Avec le sultan Zémio disparaît une des figures les plus curieuses et les plus intéressantes parmi celles de nos grands chefs du centre africain. Depuis longtemps il souffrait d'un mal intérieur dont une intervention chirurgicale, consentie malgré le respect des traditions zaudées, avait atténué les effets.

Par des guerres successives le sultan Zémio Igpiro (la foudre) avait placé sous sa domination et organisé tout le bassin du haut fleuve M'Bomou jusqu'aux confins du Soudan anglo-égyptien. Il avait joué un rôle essentiel lors de la création des postes français au Bahr-el-Ghazal et du passage de la mission Marchand (1896-1899). Tous ceux qui l'ont approché et connu ont été frappés de l'urbanité et de l'intelligence de Zémio qui, sous ses allures modestes de bonhomme, excellait à feindre et à dissimuler.

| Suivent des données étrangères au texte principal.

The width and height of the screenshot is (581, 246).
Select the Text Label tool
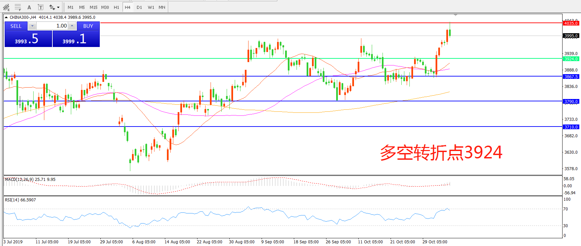tap(41, 7)
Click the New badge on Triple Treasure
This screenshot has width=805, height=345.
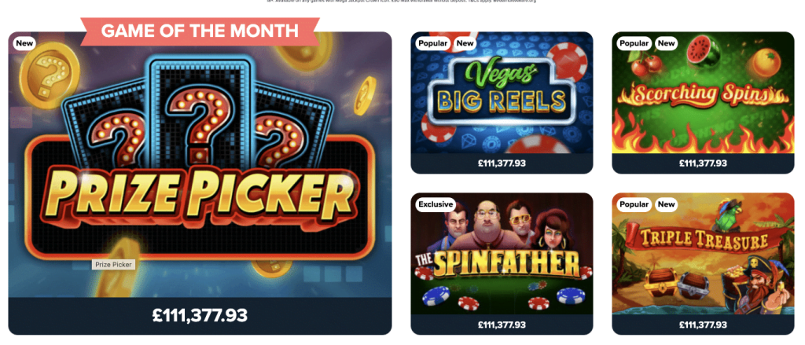tap(667, 204)
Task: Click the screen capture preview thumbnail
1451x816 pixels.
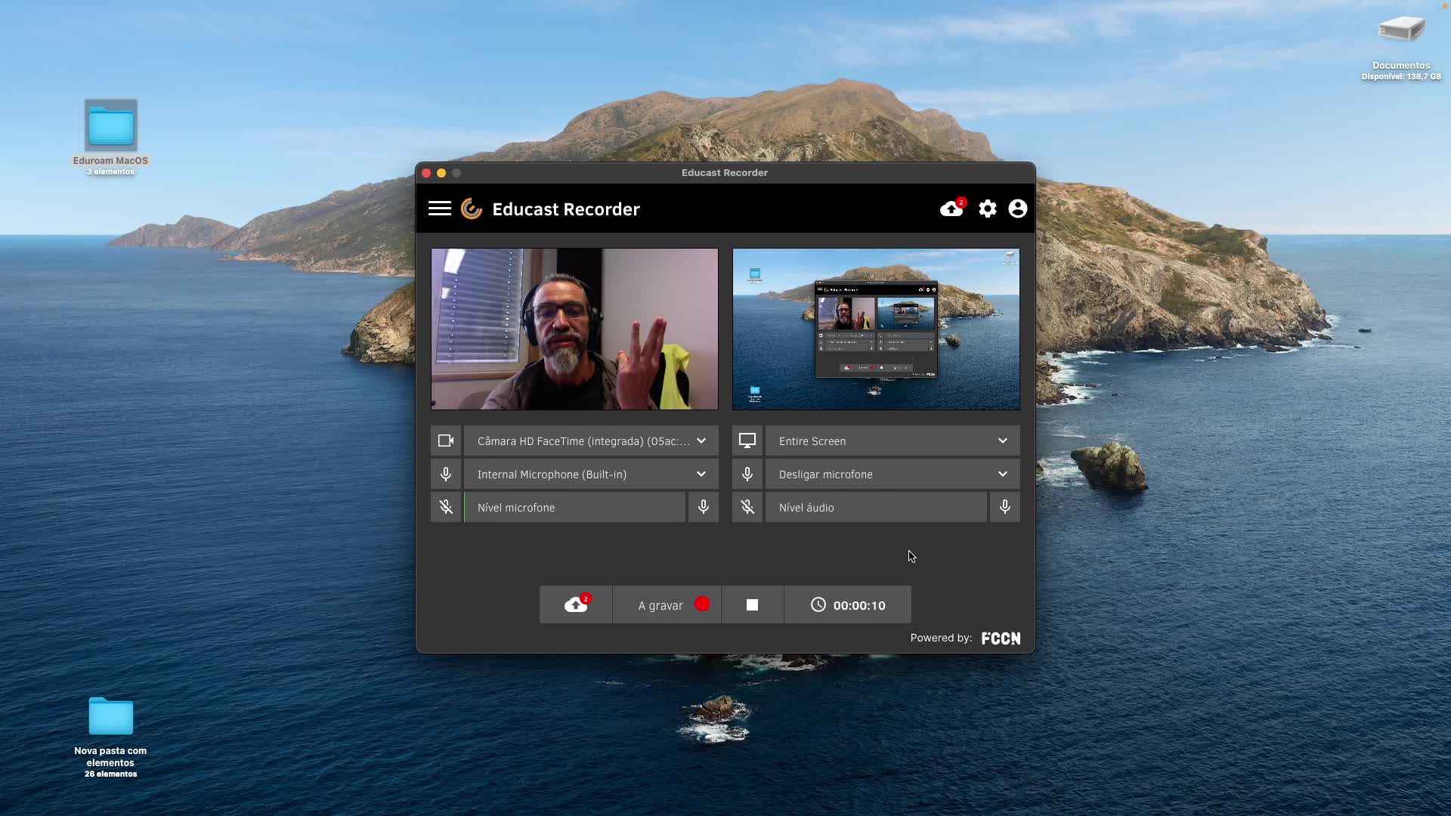Action: 875,329
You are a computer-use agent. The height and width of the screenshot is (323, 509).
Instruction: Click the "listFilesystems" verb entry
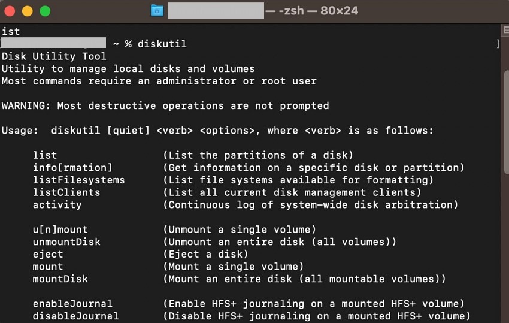pos(78,180)
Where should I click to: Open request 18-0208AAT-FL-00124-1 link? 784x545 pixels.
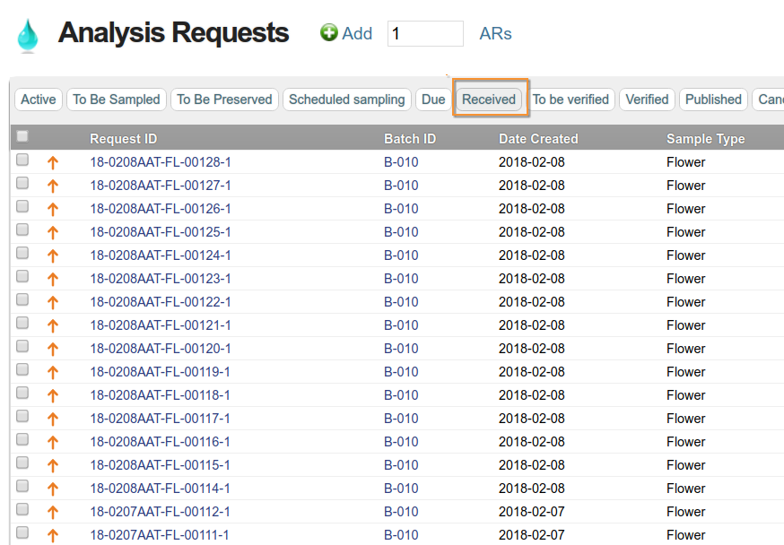coord(161,255)
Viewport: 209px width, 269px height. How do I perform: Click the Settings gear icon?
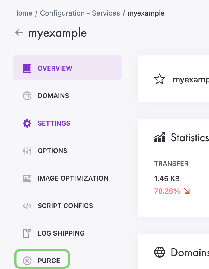tap(27, 123)
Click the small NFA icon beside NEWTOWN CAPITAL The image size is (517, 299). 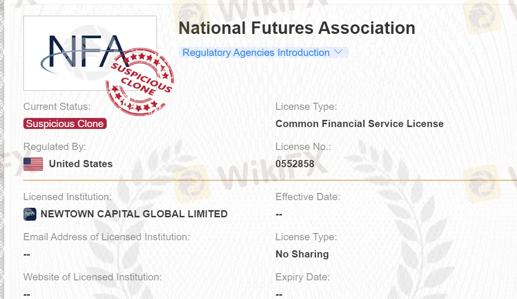30,214
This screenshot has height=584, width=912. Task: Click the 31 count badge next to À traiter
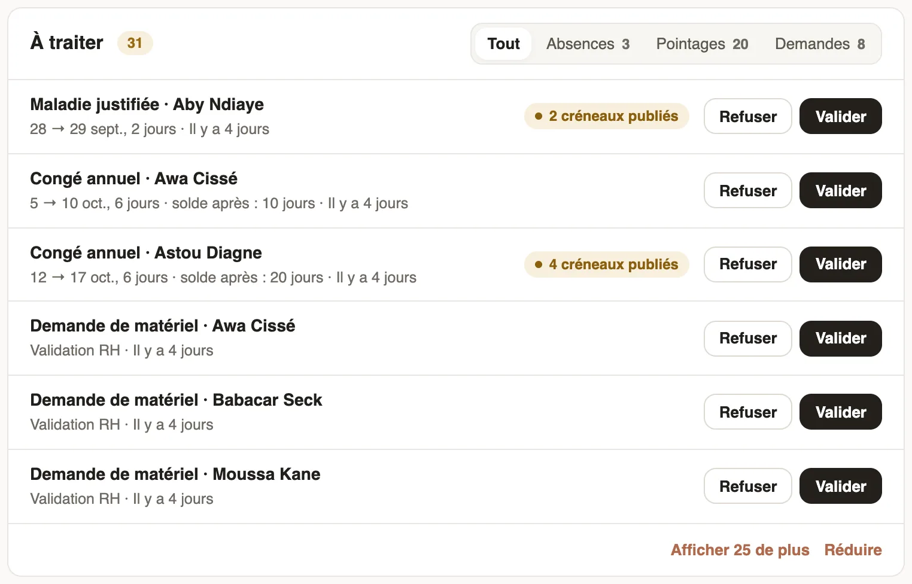[135, 43]
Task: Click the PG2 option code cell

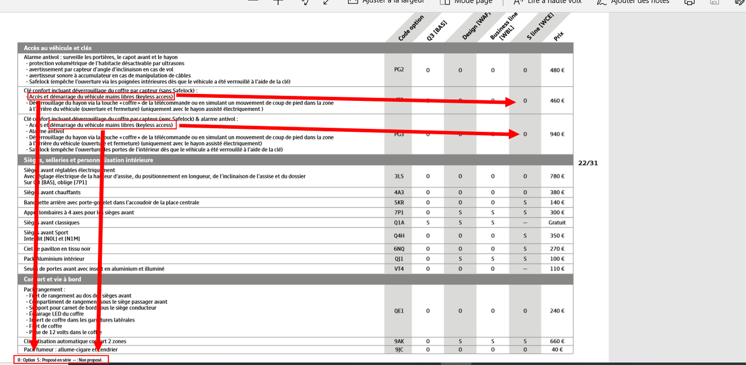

Un poste avait été établi près de Zémio dès 1895; une compagnie de tirailleurs occupe son territoire depuis les premiers mois de l'année 1912. Après sa mort, son commandement reste partagé entre plusieurs de ses fils et la substitution de notre autorité à la sienne marque un grand pas dans la voie du progrès et de la civilisation où la France s'est engagée en Afrique équatoriale.